Extracted records:
-*-*-
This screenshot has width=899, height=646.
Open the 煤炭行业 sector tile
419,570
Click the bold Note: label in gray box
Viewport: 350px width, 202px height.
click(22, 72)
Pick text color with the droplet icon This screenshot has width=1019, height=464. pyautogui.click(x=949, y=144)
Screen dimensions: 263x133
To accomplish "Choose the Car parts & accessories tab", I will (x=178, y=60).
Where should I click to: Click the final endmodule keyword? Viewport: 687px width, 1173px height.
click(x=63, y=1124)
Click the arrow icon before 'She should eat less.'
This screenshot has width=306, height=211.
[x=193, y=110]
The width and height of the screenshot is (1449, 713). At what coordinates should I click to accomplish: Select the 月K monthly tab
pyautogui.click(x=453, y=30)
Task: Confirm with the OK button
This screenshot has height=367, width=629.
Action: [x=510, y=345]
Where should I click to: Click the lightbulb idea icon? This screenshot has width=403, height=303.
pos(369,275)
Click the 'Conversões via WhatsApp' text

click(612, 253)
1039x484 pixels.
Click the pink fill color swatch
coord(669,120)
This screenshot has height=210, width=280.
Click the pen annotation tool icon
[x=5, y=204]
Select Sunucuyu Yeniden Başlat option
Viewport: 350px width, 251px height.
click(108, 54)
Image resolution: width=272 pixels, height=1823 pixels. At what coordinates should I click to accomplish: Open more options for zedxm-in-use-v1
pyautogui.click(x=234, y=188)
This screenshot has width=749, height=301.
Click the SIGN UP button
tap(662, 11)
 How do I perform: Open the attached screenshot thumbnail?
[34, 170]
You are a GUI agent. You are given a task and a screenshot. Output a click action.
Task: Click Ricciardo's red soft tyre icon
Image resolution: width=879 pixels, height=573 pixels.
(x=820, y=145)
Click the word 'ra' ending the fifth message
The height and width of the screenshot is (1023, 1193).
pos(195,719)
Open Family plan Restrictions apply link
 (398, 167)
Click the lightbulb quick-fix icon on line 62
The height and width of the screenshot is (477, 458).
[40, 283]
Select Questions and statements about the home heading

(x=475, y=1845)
-*-*-
=== Exercise prompt ===
Return a copy of each line in the entries that carries the string "with".

=== Response area ===
Pick text color with the droplet icon This screenshot has width=1019, height=464. pyautogui.click(x=949, y=144)
Task: Confirm with the OK button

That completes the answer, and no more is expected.